Ever since its first location opened in 1994, very rarely is there a quiet moment at J.D. McGillicuddy's. Crowds watching the Phillies cheer and groan in unison, and members of bachelorette parties dance around groups of old friends meeting for a drink. The only time the noise dips is when the staff brings out plates of the house's flavorful pub food. Wings, burgers, pizzas, and nachos fill the menu, with East Coast twists such as Old Bay seasoning and jumbo lump crabmeat. Each spacious location has also been known to host special events, from DJ-spun theme nights and pub crawls to Easter breakfasts.
The staff at Flat Rock Saloon likes to jokingly describe the place in Seinfeld-ish terms: It’s a bar about nothing. This century-old corner Manayunk pub doesn’t go for gimmicks or themes, beyond a host of weekly specials. Mondays and Wednesdays are all-you-can-eat crab legs, and on Tuesdays, the 25-cent wings can get addictive. There are shot specials and combos, like a glass of beer plus mussels for a reasonable price, and the limited food menu consists of standards like burgers, a barbecue pork sandwich and fish and chips. TVs and indoor as well as outdoor tables and seating serve the purpose at this straightforward spot that sometimes hosts live entertainment.
The bartenders at Pitcher’s Pub keep the beer flowing from a whopping 30 taps. When they aren't pouring suds, they mix cocktails by hand in small batches to ensure quality. They eschew mass-produced ingredients in favor of fresh components such as mint, muddled blueberries, and lemonade. These libations pair well with a casual pub menu that spotlights everything from wings and burgers to ham-and-cheese croissant sandwiches. As guests lounge in the dining room, they can ogle any of the restaurant's seven flat-screen TVs, which broadcast a wide range of sports including NFL football and competitive napping.
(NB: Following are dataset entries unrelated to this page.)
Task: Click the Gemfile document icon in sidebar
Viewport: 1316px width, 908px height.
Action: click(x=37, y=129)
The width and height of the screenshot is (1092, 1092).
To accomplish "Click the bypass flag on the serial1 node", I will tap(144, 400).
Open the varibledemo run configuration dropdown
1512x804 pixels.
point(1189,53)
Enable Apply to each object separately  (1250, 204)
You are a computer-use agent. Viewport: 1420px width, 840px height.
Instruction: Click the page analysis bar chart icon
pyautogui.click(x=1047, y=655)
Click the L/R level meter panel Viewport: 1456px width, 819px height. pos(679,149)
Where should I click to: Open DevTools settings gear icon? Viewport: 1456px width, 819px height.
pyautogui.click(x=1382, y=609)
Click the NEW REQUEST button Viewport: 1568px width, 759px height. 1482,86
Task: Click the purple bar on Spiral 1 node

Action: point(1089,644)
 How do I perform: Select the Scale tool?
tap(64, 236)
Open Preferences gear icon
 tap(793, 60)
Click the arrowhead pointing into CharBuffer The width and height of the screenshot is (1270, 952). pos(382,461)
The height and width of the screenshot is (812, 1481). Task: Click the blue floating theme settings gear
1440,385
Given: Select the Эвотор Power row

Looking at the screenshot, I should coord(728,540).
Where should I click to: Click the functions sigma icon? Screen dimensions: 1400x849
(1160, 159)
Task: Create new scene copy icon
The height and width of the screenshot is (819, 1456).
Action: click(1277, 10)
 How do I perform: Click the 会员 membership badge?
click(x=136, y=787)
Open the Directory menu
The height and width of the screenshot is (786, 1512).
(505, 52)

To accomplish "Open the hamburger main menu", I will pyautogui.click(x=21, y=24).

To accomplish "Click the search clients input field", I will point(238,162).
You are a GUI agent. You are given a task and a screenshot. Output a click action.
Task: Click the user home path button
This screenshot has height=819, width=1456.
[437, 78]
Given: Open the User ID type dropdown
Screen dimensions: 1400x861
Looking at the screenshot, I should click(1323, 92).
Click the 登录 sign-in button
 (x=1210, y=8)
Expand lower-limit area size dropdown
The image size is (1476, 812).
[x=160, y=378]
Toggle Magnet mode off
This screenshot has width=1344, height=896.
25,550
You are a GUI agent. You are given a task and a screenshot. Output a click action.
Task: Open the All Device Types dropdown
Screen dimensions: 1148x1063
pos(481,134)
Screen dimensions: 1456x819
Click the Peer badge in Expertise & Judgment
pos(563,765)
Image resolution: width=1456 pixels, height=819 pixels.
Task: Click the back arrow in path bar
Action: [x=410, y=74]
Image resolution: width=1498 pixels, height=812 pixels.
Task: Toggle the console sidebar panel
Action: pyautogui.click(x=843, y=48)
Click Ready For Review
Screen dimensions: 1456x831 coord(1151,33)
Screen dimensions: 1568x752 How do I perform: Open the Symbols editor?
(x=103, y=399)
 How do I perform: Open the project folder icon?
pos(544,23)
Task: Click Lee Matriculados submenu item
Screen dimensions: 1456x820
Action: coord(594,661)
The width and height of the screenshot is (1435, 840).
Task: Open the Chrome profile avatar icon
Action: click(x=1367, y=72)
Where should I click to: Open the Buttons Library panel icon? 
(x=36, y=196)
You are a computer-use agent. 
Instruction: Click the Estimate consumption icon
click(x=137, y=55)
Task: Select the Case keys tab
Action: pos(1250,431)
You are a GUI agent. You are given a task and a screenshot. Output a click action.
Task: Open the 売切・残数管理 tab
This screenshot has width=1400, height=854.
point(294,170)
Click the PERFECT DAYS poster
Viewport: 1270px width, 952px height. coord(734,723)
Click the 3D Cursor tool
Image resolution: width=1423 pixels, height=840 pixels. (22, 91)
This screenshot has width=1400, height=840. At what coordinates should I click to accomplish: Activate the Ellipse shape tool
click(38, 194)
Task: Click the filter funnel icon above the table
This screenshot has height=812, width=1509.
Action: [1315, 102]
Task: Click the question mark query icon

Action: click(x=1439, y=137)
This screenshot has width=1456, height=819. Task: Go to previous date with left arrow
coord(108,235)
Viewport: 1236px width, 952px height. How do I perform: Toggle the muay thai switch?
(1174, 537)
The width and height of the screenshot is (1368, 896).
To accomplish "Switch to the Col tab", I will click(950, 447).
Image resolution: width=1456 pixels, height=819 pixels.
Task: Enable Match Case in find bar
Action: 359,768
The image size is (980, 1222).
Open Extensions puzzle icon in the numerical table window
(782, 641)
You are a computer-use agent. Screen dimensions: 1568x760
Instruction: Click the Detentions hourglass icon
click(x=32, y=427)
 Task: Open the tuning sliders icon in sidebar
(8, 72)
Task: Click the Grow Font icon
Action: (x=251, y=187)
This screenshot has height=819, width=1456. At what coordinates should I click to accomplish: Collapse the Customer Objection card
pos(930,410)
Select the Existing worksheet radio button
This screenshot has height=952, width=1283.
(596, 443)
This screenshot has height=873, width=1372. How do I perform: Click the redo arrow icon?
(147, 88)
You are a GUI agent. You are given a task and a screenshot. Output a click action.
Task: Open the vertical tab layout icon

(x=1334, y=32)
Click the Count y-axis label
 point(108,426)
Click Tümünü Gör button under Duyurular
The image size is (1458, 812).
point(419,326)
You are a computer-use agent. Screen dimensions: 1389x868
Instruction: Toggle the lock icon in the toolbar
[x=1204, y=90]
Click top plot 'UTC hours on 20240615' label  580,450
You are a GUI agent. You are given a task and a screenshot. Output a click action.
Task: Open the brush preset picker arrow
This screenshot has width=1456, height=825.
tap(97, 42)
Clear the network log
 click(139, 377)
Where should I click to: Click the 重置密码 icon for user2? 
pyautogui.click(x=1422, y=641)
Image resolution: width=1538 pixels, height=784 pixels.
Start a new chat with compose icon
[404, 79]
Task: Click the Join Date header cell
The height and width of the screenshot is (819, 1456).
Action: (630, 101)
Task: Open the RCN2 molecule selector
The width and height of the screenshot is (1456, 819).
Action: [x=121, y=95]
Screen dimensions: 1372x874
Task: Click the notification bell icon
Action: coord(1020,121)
Housed in a beautiful stone, one-story mill factory building, Bourbon Blue serves its New Orleans-inflected cuisine with style. Inside, a large iron chandelier and old-style pendant lights with smoky yellow glass hang from the tall peaked ceiling. Patrons can grab a seat at the large semi-circular bar or at one of the tables, and opt for a Cajun-style dish such as jambalaya, a quesadilla with alligator sausage or blackened filet mignon tips. There are also plenty of straightforward American dishes, from a burger topped with blue cheese, bacon and mushrooms to pan-seared salmon). In warm weather, one of the best seats in Manayunk is on Bourbon Blue’s deck overlooking the canal and the newly constructed performing arts center.
A corner pub in Manayunk with a nice selection of craft beers on draft and more than 60 bottles including ciders, wheats and barleywines, Old Eagle Tavern exudes a comfortable, easygoing vibe. There’s a rectangular bar and Formica tables, and the wood-paneled walls are decorated with tin beer company signs and old serving trays. Practice your aim on one of the two dartboards, or shoot for the corner pocket on the pool table, both of which are free of charge on Monday nights. The usual supply of burgers anchors the menu, but these beef patties are wrapped in freshly-baked buns from Wild Flour Bakery in Northeast Philly. The rest of the menu wanders a bit from traditional pub fare, including the popular chicken and waffles meal. You can’t go wrong during the generous happy hour on weekdays from 5 to 7 p.m., when all draft beers are half price.
Named not for the 19th-century novelist who wrote The Portrait of a Lady, but rather its location near the intersection of Henry Avenue and Jamestown Street in Roxborough, the Henry James Saloon is a no-frills neighborhood pub that has been propping up local drinkers for years. Housed in a tiny one-story rectangular building with a sign that suggests you should “Eat, Drink and Don’t Hurry,” the Henry James embodies the same easy-going attitude inside. Red walls, neon beer signs and multiple TVs constitute the majority of the atmosphere, while the pub menu is surprisingly extensive, with a long list of favorites like roast pork sandwiches, patty melts, pizzas and more. The more impressive “mealwiches” are a fitting portmanteau, stuffed sandwiches that eat like a full meal, combining chicken tenders, cheese, bacon, ranch dressing and more all under one outsized bun.